Jorge Messias, na imagem após derrota no Senado, disse que "lutou o bom combate" e que "a vida é feita de vitórias e de derrotas" | Foto: Evandro Éboli/MyNews
Messias obteve apenas 34 votos no plenáro e precisava de 41; ” vida é assim”, disse; Flávio Bolsonaro diz ser o “fim do governo Lula”
Na maior derrota de Luiz Inácio Lula da Silva nessa sua terceira gestão, o Senado rejeitou o nome de Jorge Messias para o STF (Supremo Tribunal Federal). O advogado-geral da União obteve no plenário apenas 34 votos e eram necessários 41. Faltaram 8. A oposição conseguiu 42 votos “não”, e celebrou muito o resultado no final.

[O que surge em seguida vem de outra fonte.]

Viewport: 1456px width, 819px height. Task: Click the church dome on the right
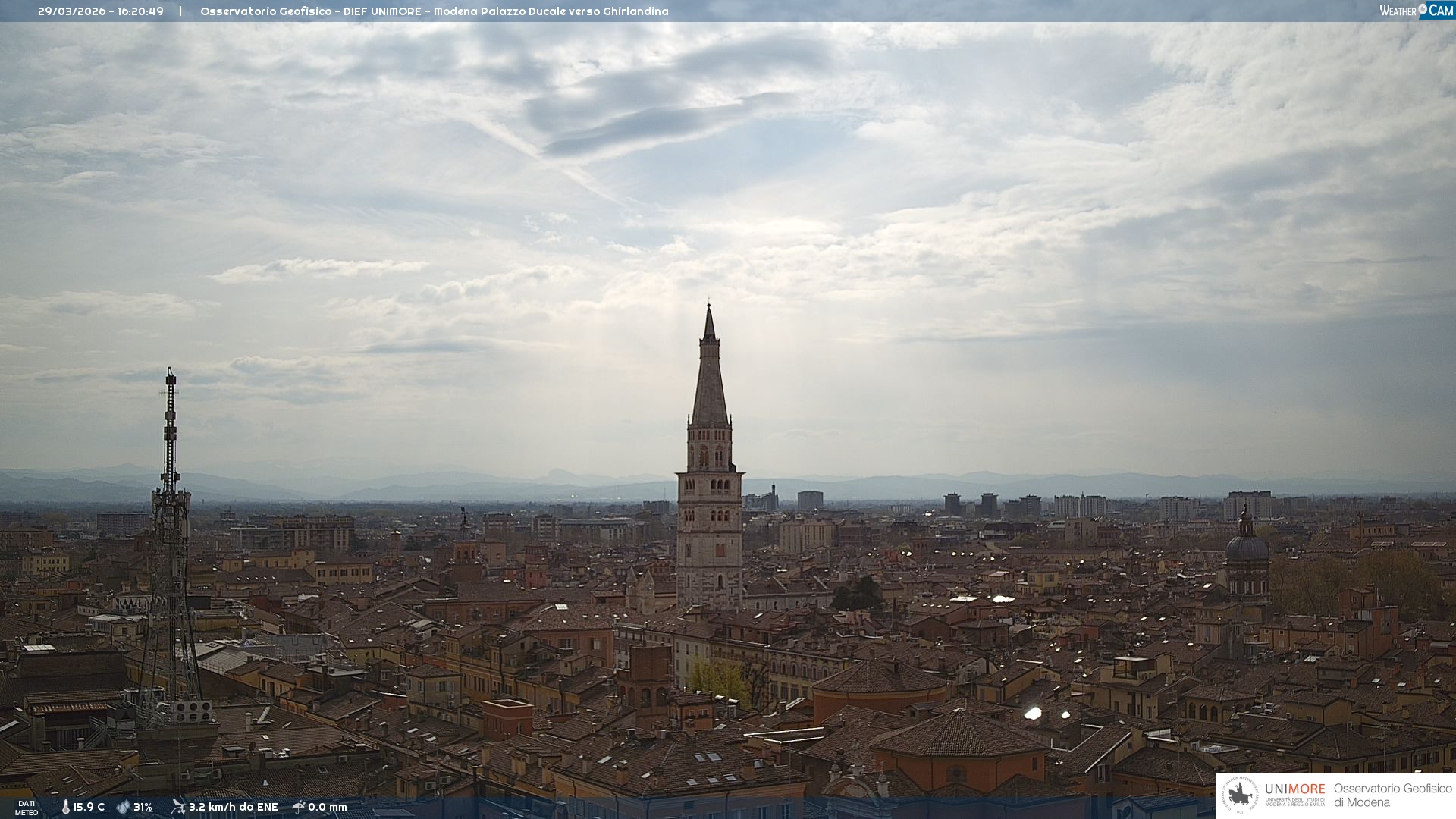[x=1247, y=548]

Esta é uma derrota histórica para o governo. Nunca uma indicação ao STF feita por um presidente tinha sido derrotada no Senado, ao menos na República. Após nove horas de sabatina na CCJ (Comissão de Constituição e Justiça), Messias, nesse colegiado, foi aprovado por 16 a 11, o que deu esperanças ao Palácio do Planalto de vitória no plenário, que não veio.

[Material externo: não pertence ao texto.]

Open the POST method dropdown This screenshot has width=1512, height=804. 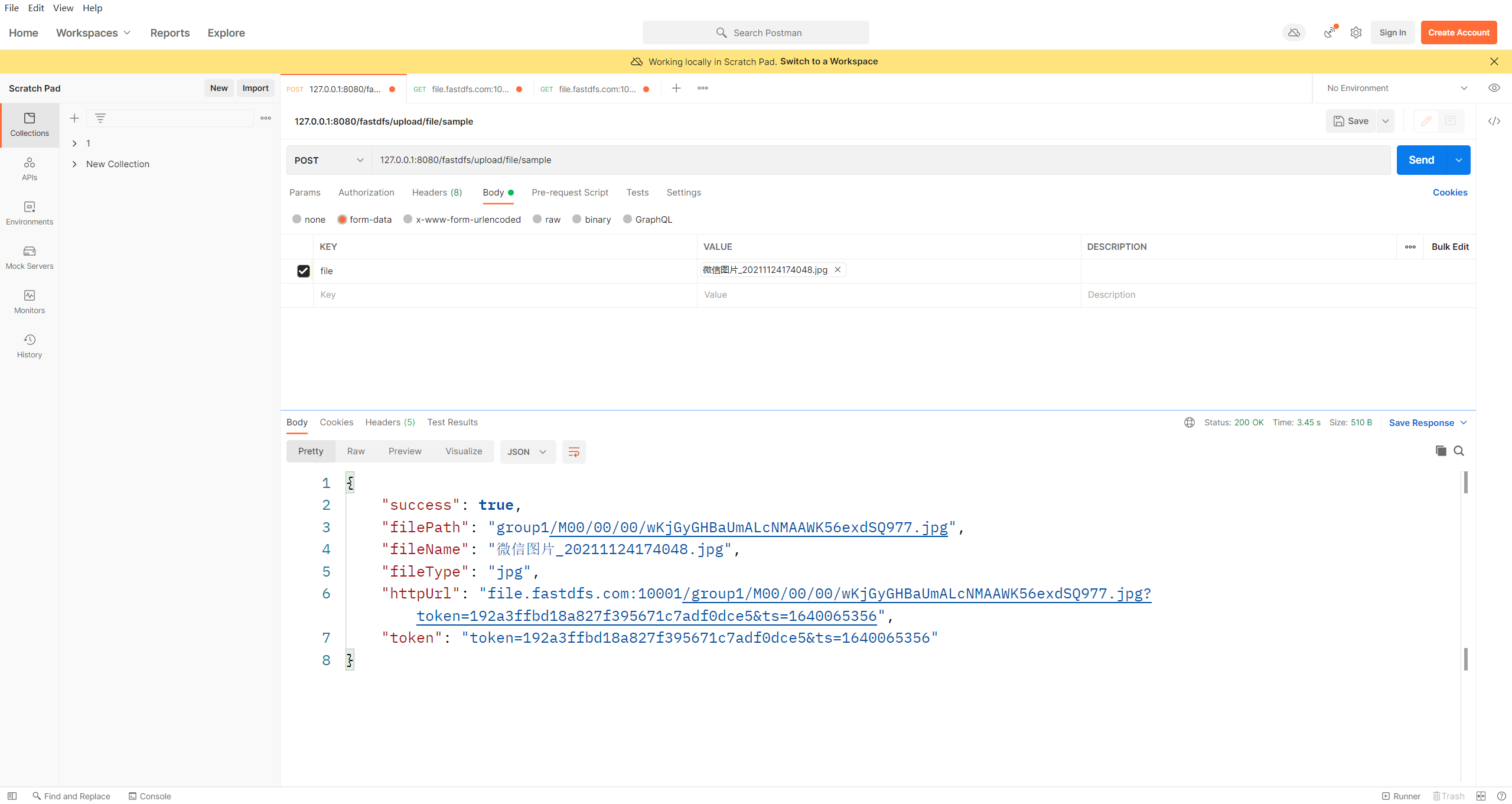point(328,160)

Flávio Bolsonaro comemorou o resultado, disse que a rejeição a Messias marca “o fim do governo Lula” e que a derrota do AGU não deve ser atribuída a ele, mas como uma reação do STF.
“Um dia histórico para o país a rejeição do indicado e resultado de uma série de fatores de insatisfação política, de excesso de alguns poucos do STF. O governo Lula perdeu hoje a governabilidade. É o fim do governo Lula. Vamos ver como vai se comportar agora esses Poderes”, disse Flávio Bolsonaro.

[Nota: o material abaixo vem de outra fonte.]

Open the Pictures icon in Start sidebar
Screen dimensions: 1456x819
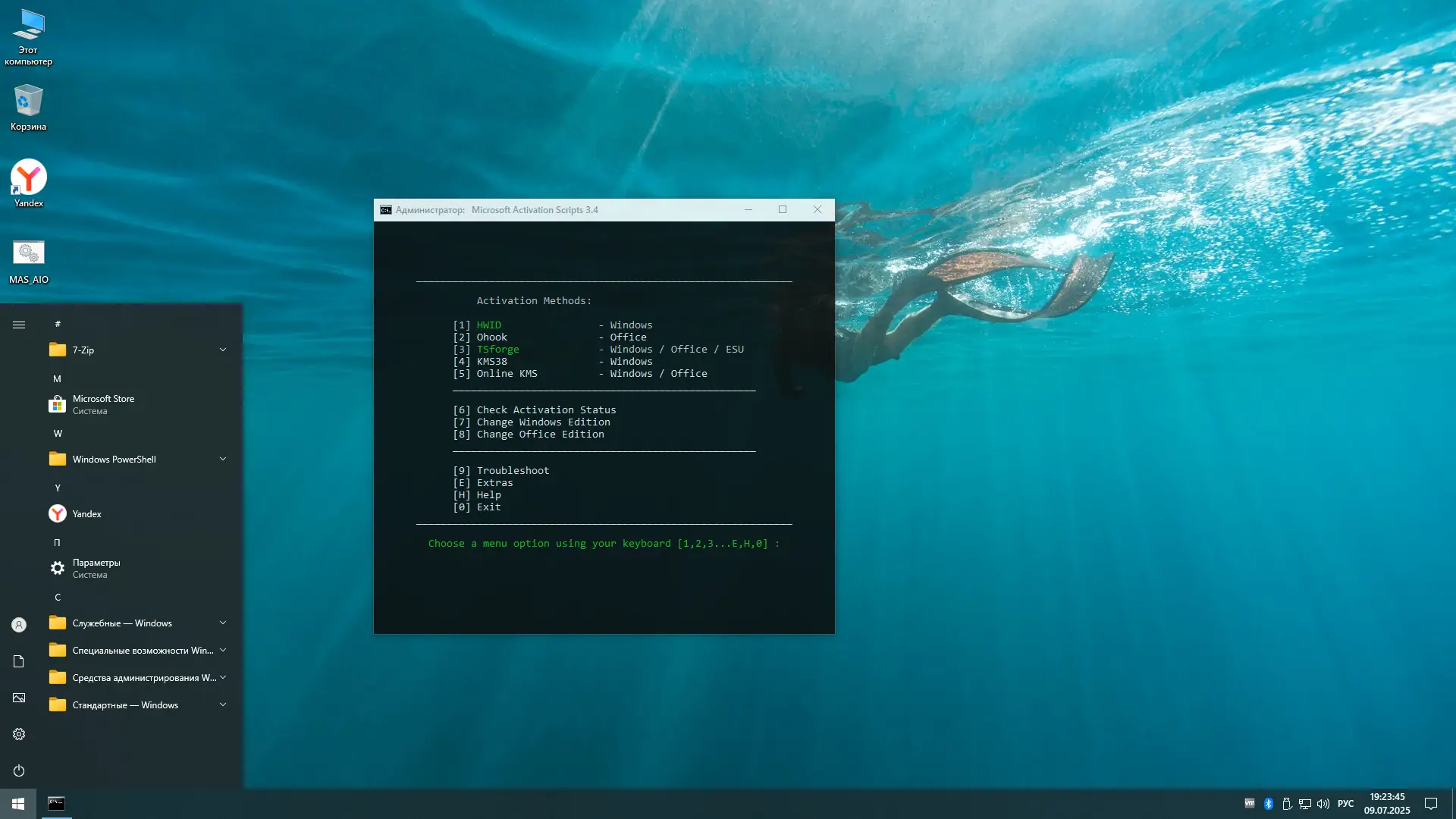pyautogui.click(x=19, y=698)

Messias falou após o resultado, disse que se submeteu durante cinco meses a escrutínio e que não tinha nada a falar da conduta de ninguém. Afirmou ser grato aos votos que recebeu, 34, e que cumpriu os seus des
“A vida é assim. Tem dias de vitórias e de derrotas. Temos que aceitar. O plenário do Senado é soberano. Faz parte do processo democrático saber ganhar e perder. Não é simples com alguém com minha trajetória passar por uma reprovação. Deus tem um plano para nossas vidas, para cada um de nós. Lutei o bom combate, como todo cristão. Sei que minha história não acaba aqui”, disse Jorge Messias.
“Toda sorte de mentiras para me descontruir ocorreu. Nós sabemos quem promoveu tudo isso”, completou.